The PID controller is probably the most-used feedback control design, being the simplest one. "PID" means Proportional-Integral-Derivative, referring to the three terms operating on the error signal to produce a control signal. If u(t) is the control signal sent to the system, y(t) is the measured output and r(t) is the desired output, and tracking error e(t)=r(t)- y(t), a PID controller has the general form

u(t) =  K_P e(t) + K_I \int e(t)dt + K_D \dot{e}(t)

The desired closed loop dynamics is obtained by adjusting the three parameters  K_P,  K_I and  K_D, often iteratively by "tuning" and without specific knowledge of a plant model. Stability can often be ensured using only the proportional term. The integral term permits the rejection of a step disturbance (often a striking specification in process control). The derivative term is used to provide damping or shaping of the response. PID controllers are the most well established class of control systems: however, they cannot be used in several more complicated cases, especially if MIMO systems are considered.

Linear control

For MIMO systems, pole placement can be performed mathematically using a State space representation of the open-loop system and calculating a feedback matrix assigning poles in the desired positions. In complicated systems this can require computer-assisted calculation capabilities, and cannot always ensure robustness. Furthermore, all system states are not in general measured and so observers must be included and incorporated in pole placement design.

Non-linear control

Processes in industries like robotics and the aerospace industry typically have strong non-linear dynamics. In control theory it is sometimes possible to linearize such classes of systems and apply linear techniques: but in many cases it can be necessary to devise from scratch theories permitting control of non-linear systems. These, e.g., feedback linearization, backstepping, sliding mode control, trajectory linearization control normally take advantage of results based on Lyapunov's theory. Differential geometry has been widely used as a tool for generalizing well-known linear control concepts to the non-linear case, as well as showing the subtleties that make it a more challenging problem.

Optimal control

Optimal control is a particular control technique in which the control signal optimizes a certain "cost index": for example, in the case of a satellite, the jet thrusts needed to bring it to desired trajectory that consume the least amount of fuel. Two optimal control design methods have been widely used in industrial applications, as it has been shown they can guarantee closed-loop stability. These are Model Predictive Control (MPC) and Linear-Quadratic-Gaussian control (LQG). The first can more explicitly take into account constraints on the signals in the system, which is an important feature in many industrial processes. However, the "optimal control" structure in MPC is only a means to achieve such a result, as it does not optimize a true performance index of the closed-loop control system. Together with PID controllers, MPC systems are the most widely used control technique in process control.

##########

§ PROBLEMS AND TASKS
• A. In the control design text, which PID term permits the rejection of a step disturbance?
• B. Quote the span of the control design text that opens with the words containing "The desired closed" and closes with "systems are considered.".

##########

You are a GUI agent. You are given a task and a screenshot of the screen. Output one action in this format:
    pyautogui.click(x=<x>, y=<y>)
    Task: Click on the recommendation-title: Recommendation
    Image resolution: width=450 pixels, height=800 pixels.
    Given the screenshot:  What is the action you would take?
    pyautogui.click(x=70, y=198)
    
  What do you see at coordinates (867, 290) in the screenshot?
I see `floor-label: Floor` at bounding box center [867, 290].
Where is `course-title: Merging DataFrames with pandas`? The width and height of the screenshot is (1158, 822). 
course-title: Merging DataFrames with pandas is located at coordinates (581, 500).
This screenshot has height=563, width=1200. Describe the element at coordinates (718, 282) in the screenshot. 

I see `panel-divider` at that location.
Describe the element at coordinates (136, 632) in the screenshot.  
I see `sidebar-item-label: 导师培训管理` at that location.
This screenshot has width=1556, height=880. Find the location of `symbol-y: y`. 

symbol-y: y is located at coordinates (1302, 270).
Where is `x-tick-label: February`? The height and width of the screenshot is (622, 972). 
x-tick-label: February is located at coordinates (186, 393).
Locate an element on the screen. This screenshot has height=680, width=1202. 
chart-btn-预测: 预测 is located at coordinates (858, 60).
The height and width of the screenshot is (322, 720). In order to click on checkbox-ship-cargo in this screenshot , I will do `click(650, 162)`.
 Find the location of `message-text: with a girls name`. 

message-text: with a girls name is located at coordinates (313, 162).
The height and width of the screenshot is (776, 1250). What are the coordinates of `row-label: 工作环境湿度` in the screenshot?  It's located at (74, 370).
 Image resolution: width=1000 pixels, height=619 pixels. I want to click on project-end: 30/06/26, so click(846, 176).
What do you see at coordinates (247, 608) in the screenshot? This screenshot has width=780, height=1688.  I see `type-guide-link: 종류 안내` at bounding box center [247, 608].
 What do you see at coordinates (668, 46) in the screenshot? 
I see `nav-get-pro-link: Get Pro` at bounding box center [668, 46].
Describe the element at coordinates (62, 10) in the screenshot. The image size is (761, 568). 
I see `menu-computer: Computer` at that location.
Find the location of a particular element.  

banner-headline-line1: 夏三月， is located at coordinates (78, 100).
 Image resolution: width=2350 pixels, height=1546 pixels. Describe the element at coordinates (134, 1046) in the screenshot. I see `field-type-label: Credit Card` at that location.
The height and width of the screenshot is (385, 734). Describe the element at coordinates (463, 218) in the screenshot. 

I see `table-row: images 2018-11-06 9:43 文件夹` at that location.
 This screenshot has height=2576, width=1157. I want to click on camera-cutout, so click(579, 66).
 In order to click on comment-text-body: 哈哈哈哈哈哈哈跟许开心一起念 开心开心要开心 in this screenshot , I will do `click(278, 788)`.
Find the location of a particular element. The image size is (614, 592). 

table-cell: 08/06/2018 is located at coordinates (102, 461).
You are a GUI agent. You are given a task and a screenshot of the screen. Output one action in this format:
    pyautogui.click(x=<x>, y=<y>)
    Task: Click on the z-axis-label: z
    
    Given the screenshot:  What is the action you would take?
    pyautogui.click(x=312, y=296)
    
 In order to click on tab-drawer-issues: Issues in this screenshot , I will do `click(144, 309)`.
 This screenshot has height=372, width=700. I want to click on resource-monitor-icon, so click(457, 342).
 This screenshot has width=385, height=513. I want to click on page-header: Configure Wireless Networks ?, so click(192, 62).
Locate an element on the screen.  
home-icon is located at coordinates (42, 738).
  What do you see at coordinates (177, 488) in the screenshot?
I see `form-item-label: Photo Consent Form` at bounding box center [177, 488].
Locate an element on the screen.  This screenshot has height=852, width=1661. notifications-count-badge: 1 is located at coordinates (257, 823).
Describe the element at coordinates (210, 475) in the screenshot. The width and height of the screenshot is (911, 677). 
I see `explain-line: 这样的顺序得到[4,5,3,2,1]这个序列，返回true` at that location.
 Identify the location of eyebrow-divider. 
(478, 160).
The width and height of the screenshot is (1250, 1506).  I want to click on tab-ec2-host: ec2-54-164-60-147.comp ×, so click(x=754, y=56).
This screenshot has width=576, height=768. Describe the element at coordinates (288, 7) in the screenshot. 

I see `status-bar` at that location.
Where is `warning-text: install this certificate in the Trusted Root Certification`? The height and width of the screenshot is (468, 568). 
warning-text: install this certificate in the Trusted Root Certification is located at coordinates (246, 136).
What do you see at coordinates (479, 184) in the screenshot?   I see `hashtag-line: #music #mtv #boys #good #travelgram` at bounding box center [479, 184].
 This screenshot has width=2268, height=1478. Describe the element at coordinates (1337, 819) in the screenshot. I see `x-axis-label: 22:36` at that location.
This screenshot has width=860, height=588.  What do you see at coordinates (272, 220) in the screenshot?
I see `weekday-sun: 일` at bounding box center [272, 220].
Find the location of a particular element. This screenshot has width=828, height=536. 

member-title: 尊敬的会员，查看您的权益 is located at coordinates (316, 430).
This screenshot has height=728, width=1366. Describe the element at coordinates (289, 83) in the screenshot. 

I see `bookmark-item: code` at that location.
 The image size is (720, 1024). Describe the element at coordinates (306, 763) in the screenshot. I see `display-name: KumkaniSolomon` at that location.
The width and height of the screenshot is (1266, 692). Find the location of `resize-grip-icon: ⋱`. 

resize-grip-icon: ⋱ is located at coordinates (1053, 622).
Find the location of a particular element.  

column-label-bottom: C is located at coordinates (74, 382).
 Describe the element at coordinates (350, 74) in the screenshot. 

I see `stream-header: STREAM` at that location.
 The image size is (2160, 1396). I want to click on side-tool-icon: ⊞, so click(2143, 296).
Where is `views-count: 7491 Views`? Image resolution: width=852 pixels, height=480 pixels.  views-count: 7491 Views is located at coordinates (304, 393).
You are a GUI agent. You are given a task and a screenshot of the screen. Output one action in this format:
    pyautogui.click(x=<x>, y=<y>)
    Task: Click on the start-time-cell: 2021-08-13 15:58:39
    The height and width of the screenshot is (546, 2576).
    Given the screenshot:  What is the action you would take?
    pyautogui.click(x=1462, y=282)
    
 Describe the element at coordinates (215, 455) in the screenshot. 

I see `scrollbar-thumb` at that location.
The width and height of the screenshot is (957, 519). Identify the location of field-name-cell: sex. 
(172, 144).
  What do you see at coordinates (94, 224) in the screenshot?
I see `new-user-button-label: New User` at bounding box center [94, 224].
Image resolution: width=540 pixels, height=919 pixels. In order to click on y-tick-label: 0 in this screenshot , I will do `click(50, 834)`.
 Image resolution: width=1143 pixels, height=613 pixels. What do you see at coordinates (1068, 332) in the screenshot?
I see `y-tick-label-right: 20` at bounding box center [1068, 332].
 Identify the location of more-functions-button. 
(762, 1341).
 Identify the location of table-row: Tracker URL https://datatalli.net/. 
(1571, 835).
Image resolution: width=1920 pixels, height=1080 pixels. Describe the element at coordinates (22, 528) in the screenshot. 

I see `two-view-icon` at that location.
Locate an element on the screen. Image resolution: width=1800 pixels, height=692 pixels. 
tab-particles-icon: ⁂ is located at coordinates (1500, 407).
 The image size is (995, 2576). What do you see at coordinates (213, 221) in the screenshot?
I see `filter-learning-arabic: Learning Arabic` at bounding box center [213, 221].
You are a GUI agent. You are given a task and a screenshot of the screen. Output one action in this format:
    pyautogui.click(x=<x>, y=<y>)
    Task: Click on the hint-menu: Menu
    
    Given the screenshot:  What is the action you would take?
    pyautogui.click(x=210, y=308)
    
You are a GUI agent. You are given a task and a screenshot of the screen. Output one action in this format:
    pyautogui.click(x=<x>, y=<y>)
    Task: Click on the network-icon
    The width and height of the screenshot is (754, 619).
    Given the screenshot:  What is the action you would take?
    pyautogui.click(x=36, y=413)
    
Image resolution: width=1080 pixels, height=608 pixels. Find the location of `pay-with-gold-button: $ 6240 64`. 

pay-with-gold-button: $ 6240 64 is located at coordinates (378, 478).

##########

§ ANSWERS FOR EACH ITEM
• A. The integral term.

• B.
The desired closed loop dynamics is obtained by adjusting the three parameters  K_P,  K_I and  K_D, often iteratively by "tuning" and without specific knowledge of a plant model. Stability can often be ensured using only the proportional term. The integral term permits the rejection of a step disturbance (often a striking specification in process control). The derivative term is used to provide damping or shaping of the response. PID controllers are the most well established class of control systems: however, they cannot be used in several more complicated cases, especially if MIMO systems are considered.